I don’t want to speculate on whether they’re doing it deliberately or if they’re just as brainwashed as I was, but I will say that it’s harmful. There’s a bit of everything: from fear mongering about modern medicine, to demonizing vitamins (particularly vitamin B12, which is a crucial supplement to a vegan diet), to recommending diets that require eating only raw food or drinking only sugar water. As a result, veganism has earned itself a reputation for ignoring science.

A few months after I went vegan, I saw an endocrinologist for what I thought was a routine follow-up appointment. I discovered my thyroid-stimulating hormone levels were 46 U/mL—they should be around 1 U/mL. I was shocked. The levels probably weren’t caused by veganism, but rather by poor medication education (I had never been told not to eat iron or calcium rich foods while taking thyroid hormones), but I had thought my body was going to run perfectly now that I was eating the healthiest diet in the world.

Turns out, veganism doesn’t cure autoimmune thyroiditis. Thirteen-year-old me was shocked.

Throughout the years, I’ve learned a good amount about science through school and my own research. I never miss flu shots anymore, I believe GMOs are a safe and effective way to feed the growing population, and I don’t think drinking a glass of milk will give anyone cancer. I eat nachos and potato chips and salads and chickpeas. I’m healthier and I’m happier.

I’m lucky that I wasn’t hurt. I was young and didn’t have any serious illnesses. But I can tell you that at times, I contemplated not taking my thyroid medicine at all, which could have been fatal. And I did not take supplements for over a year, which could have caused permanent nerve damage. I developed my gluten and soy intolerances and my chronic back pain at this time—conditions I was likely going to get anyway, but I’m sure not eating properly didn’t help.

I’m ashamed of what I did and what I promoted. I’m such a strong proponent of modern medicine now, that I feel my history of believing and promoting pseudoscience lowers my credibility. I’m educated now, but I wasn’t once. Many people don’t know enough about nutrition to make educated decisions based on research, and they get taken advantage of by quacks. They get sick, or sicker.

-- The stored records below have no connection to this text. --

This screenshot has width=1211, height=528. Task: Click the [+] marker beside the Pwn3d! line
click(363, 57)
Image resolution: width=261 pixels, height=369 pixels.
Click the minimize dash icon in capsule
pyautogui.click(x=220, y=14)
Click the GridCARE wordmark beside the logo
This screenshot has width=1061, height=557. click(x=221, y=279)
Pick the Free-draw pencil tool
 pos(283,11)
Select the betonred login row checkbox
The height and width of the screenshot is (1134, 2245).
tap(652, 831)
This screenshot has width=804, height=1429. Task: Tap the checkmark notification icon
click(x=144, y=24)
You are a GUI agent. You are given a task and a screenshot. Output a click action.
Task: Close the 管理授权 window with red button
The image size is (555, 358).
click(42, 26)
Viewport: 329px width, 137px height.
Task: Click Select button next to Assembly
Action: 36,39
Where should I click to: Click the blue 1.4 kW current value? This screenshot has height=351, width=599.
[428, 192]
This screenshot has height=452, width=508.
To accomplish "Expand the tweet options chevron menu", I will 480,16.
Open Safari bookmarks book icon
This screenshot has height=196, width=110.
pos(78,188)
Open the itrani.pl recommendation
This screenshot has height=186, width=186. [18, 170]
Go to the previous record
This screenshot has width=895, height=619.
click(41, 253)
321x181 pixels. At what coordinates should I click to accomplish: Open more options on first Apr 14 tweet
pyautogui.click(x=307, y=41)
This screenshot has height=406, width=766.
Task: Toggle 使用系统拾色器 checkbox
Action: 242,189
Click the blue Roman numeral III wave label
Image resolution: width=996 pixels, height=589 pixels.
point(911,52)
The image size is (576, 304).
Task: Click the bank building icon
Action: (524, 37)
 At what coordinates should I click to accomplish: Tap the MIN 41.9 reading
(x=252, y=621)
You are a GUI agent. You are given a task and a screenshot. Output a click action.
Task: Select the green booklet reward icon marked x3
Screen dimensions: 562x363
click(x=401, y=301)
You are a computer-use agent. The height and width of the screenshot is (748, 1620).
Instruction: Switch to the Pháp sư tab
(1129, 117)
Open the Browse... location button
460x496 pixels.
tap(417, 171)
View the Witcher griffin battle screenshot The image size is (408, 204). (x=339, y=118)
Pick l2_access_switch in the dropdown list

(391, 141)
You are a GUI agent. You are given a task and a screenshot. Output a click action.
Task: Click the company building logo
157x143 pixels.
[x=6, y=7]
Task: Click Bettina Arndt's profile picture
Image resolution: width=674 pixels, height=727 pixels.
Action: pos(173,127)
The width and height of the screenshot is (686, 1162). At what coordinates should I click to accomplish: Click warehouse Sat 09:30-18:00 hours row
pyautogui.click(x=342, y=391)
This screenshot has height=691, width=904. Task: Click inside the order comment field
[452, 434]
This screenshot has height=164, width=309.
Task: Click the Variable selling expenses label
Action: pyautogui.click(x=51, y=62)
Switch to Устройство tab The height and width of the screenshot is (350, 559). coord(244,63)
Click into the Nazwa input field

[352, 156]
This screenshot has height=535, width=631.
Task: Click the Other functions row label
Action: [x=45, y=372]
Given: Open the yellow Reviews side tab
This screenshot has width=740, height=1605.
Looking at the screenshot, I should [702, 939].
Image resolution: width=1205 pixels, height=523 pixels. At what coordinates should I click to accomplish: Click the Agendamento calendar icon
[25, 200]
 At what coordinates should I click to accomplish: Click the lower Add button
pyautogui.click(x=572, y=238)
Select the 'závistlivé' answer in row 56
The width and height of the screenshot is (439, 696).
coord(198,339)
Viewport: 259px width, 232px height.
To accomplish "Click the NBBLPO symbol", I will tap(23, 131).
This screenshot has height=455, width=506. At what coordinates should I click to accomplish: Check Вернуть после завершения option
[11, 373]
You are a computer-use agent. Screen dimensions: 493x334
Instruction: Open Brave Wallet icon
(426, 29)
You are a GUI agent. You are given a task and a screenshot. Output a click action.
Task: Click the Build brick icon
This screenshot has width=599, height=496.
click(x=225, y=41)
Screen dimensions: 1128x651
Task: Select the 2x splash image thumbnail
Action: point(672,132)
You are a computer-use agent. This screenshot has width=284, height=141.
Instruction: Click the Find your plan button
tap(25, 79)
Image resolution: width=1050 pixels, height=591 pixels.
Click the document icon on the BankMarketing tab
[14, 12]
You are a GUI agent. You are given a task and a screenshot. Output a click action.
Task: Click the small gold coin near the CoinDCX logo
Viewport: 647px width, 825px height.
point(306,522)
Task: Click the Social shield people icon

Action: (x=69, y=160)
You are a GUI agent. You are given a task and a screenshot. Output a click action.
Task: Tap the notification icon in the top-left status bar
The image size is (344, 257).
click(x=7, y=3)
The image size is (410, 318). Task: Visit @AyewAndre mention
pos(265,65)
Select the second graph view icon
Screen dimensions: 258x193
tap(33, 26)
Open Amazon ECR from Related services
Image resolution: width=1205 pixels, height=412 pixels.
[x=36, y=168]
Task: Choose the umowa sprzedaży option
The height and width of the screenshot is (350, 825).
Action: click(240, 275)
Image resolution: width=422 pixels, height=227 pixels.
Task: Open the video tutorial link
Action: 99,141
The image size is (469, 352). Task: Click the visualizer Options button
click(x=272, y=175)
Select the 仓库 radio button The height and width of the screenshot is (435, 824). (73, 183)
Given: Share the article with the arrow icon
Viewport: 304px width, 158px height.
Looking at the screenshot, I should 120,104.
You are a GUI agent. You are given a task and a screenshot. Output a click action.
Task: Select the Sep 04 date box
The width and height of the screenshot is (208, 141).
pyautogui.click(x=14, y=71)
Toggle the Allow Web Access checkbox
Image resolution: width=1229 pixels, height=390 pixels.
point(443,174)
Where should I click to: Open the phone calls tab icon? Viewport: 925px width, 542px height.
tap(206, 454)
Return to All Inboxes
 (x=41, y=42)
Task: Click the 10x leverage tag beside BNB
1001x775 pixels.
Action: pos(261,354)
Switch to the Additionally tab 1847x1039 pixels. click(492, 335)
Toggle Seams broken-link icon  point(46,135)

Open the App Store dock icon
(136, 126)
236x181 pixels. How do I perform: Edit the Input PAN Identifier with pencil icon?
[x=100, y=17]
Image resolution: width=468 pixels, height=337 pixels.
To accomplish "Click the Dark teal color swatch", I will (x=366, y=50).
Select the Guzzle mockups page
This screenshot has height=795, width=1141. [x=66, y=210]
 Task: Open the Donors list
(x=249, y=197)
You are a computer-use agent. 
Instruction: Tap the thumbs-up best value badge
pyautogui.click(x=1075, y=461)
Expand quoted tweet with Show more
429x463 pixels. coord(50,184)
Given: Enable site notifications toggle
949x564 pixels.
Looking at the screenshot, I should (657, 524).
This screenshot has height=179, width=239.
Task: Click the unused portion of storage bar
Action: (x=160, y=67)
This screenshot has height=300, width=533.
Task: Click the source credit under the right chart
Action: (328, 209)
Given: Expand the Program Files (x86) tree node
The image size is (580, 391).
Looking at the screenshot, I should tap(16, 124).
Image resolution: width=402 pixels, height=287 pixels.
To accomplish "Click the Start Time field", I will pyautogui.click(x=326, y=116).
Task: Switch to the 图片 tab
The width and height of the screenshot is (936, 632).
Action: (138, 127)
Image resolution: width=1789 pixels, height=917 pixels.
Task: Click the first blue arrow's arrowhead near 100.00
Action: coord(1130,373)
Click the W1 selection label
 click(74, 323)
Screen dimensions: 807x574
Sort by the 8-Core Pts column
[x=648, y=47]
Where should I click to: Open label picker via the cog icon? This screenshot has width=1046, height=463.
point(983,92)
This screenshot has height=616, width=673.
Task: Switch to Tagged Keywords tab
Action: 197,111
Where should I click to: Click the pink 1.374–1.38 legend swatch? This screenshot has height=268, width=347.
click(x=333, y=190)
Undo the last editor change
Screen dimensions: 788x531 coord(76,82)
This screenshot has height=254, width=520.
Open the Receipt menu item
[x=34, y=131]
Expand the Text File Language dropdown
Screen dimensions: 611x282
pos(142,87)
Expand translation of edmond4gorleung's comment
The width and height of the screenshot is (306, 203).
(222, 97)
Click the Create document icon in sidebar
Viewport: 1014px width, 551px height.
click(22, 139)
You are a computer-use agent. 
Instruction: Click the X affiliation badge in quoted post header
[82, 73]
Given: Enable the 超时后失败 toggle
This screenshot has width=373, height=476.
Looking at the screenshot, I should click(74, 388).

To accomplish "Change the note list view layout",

Pseudoscience is a problem in the vegan movement. Like all vegans, I want more people to go vegan, and they won’t do that if they feel horrible when they do because they aren’t eating enough iron or have stopped taking medicine they need.

More than that, I know how horrible it is to be sick. I would rather somebody eat steak for every meal of every day (no matter how cute baby cows are) than stop taking their medicine or eat an inadequate diet. Luckily, for most of us, that isn’t a choice we have to make.

Veganism and science are not mutually exclusive, and it’s high time the vegan community stops pretending that they are.